» **EXERCISE AIM**: Transcribe the lines below from the first one through the line that contains "legend-n-value-bwi: 92 is", including both, and reproduce each one character for character.

BEGIN DATASET EXCERPTS

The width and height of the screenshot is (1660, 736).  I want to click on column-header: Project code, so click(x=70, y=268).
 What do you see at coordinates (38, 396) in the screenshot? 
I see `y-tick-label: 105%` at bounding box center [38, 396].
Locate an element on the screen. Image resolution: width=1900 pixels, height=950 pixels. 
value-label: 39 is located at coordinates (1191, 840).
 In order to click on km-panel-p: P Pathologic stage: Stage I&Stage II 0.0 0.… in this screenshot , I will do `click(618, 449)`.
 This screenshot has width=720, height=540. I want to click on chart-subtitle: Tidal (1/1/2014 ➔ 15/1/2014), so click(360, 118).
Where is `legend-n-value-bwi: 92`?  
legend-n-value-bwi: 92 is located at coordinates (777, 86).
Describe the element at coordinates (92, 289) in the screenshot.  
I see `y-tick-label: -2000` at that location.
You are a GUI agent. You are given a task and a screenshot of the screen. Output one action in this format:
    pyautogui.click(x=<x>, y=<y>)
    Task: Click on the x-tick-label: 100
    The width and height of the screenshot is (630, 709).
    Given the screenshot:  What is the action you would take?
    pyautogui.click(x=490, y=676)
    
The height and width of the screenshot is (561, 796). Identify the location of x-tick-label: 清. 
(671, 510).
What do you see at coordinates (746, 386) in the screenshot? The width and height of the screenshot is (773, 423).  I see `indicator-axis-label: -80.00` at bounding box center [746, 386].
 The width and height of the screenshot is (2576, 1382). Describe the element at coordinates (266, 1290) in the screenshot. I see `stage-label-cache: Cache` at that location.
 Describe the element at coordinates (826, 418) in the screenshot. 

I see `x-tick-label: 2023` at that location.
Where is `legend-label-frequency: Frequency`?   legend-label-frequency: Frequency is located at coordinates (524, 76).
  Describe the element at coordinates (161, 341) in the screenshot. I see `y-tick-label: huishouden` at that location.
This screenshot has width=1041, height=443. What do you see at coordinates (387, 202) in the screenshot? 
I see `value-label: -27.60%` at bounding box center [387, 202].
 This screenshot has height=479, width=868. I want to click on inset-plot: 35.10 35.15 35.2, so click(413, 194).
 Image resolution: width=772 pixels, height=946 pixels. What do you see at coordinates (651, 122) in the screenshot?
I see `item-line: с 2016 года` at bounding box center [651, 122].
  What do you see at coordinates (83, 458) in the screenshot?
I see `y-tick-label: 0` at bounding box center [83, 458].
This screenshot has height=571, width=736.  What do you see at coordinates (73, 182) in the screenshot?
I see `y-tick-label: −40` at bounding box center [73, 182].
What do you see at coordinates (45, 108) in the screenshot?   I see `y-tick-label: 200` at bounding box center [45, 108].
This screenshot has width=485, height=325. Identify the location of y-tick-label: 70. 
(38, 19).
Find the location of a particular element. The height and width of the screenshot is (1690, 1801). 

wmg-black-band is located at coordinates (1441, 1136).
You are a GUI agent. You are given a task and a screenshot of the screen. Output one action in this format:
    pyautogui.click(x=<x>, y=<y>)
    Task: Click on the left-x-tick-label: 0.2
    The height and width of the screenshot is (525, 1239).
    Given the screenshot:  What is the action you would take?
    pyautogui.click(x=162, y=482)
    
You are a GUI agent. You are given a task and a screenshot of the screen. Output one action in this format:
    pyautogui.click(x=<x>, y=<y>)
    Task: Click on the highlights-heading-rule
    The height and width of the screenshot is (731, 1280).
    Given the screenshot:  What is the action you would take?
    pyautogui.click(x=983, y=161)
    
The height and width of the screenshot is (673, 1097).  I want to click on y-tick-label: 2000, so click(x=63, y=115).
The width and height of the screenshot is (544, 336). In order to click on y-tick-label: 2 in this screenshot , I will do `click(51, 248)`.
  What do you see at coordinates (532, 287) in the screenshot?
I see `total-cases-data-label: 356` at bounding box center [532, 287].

END DATASET EXCERPTS

» **REPLY**:
The width and height of the screenshot is (1660, 736).  I want to click on column-header: Project code, so click(x=70, y=268).
 What do you see at coordinates (38, 396) in the screenshot? 
I see `y-tick-label: 105%` at bounding box center [38, 396].
Locate an element on the screen. Image resolution: width=1900 pixels, height=950 pixels. 
value-label: 39 is located at coordinates (1191, 840).
 In order to click on km-panel-p: P Pathologic stage: Stage I&Stage II 0.0 0.… in this screenshot , I will do `click(618, 449)`.
 This screenshot has width=720, height=540. I want to click on chart-subtitle: Tidal (1/1/2014 ➔ 15/1/2014), so click(360, 118).
Where is `legend-n-value-bwi: 92`?  
legend-n-value-bwi: 92 is located at coordinates (777, 86).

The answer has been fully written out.